- Listed entries
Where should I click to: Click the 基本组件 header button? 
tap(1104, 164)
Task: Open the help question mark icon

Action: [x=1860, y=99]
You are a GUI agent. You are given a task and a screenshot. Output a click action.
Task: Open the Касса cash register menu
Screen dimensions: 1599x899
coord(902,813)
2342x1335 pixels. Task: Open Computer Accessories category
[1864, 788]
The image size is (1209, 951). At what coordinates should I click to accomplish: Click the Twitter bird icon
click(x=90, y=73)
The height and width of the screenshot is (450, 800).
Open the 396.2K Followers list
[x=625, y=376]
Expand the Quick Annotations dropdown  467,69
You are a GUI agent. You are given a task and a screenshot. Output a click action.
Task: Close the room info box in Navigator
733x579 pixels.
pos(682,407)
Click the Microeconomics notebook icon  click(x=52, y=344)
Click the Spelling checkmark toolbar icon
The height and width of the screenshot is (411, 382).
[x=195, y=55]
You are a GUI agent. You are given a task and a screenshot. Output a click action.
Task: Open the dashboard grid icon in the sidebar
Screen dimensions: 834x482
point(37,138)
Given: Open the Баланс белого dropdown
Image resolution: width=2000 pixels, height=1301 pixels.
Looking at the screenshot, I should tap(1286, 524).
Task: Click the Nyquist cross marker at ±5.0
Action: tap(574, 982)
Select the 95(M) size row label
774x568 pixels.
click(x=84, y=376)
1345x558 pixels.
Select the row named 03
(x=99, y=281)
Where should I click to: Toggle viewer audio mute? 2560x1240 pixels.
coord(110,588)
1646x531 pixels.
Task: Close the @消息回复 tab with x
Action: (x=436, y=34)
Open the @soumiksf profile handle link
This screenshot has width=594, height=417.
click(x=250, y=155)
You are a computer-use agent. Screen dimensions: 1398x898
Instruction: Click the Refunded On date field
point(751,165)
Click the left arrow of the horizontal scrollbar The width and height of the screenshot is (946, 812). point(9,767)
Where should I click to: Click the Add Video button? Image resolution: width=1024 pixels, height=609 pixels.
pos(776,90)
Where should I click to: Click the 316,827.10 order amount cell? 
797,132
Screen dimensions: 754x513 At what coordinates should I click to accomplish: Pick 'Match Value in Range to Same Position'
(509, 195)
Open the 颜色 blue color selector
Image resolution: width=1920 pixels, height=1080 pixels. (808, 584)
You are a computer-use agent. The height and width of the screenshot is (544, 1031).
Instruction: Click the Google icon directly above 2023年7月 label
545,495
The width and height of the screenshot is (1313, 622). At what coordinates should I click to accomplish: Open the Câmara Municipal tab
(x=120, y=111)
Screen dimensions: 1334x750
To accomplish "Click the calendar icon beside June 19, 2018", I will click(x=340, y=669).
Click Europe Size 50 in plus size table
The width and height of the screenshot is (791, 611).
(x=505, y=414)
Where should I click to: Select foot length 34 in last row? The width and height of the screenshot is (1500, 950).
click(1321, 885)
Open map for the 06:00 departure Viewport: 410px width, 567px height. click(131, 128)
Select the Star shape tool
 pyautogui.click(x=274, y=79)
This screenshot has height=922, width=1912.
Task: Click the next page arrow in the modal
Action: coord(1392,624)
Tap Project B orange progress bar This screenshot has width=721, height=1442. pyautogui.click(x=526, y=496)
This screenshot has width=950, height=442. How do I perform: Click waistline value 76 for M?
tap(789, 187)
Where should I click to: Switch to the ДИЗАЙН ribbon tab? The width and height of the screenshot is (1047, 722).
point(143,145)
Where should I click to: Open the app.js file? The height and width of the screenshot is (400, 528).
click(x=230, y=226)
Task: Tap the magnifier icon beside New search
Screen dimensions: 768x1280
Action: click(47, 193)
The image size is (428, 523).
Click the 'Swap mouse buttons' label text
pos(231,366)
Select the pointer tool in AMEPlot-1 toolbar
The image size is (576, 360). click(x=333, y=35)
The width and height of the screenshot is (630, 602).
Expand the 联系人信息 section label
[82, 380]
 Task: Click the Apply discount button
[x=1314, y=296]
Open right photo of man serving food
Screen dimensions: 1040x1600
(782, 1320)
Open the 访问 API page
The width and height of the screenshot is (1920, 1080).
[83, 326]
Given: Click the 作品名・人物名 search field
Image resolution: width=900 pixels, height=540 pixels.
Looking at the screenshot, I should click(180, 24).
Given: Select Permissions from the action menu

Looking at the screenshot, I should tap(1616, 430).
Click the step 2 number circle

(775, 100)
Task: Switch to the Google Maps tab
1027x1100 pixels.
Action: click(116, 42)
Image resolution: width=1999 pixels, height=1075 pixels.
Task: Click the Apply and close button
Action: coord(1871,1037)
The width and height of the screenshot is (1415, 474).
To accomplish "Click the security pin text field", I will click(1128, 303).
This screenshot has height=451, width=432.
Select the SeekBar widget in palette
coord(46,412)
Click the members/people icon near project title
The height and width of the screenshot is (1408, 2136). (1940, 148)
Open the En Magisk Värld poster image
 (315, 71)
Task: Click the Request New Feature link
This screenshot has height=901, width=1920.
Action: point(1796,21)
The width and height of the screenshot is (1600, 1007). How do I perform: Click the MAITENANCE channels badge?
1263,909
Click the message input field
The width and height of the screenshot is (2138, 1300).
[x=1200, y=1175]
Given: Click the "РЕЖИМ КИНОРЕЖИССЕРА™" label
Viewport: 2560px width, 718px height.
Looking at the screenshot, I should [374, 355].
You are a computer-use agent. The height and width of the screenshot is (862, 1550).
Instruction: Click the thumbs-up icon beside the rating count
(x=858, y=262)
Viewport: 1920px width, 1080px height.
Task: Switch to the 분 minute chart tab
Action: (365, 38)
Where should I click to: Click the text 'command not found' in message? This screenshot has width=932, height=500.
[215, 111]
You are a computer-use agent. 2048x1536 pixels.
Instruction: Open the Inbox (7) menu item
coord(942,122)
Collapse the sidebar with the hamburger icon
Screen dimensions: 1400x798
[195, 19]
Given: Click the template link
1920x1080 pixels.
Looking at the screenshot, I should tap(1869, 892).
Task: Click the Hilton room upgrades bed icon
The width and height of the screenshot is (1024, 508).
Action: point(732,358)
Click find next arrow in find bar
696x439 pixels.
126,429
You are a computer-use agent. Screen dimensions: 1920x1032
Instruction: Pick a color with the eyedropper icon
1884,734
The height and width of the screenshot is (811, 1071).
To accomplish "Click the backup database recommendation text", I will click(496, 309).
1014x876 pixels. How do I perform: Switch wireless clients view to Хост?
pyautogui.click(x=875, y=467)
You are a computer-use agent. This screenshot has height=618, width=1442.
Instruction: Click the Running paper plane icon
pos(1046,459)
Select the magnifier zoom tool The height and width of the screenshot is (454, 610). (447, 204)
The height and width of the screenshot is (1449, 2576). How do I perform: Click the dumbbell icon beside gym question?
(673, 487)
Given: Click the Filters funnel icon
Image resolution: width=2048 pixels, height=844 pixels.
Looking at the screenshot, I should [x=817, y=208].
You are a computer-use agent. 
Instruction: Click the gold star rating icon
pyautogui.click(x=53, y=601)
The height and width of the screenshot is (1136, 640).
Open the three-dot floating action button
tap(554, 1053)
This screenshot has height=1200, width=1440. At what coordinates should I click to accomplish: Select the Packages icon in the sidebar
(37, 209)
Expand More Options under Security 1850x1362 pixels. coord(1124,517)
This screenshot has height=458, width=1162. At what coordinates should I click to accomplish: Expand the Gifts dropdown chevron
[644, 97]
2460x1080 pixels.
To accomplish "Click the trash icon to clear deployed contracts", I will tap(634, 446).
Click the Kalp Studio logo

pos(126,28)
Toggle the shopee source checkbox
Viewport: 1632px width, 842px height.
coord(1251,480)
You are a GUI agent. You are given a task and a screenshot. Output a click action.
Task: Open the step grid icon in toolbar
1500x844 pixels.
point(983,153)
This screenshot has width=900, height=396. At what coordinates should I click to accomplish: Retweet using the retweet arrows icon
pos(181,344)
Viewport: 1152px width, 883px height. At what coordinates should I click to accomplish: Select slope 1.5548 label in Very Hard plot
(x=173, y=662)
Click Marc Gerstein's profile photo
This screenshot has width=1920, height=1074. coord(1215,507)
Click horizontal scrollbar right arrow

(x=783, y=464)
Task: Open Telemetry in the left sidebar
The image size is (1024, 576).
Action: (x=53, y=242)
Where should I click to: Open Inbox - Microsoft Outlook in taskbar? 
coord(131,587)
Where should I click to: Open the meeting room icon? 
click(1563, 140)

- Task directions
Copy the lines between the line holding "Select the magnifier" and the line holding "pyautogui.click(x=53, y=601)", inclusive, without any changes.

- Result
Select the magnifier zoom tool The height and width of the screenshot is (454, 610). (447, 204)
The height and width of the screenshot is (1449, 2576). How do I perform: Click the dumbbell icon beside gym question?
(673, 487)
Given: Click the Filters funnel icon
Image resolution: width=2048 pixels, height=844 pixels.
Looking at the screenshot, I should [x=817, y=208].
You are a computer-use agent. 
Instruction: Click the gold star rating icon
pyautogui.click(x=53, y=601)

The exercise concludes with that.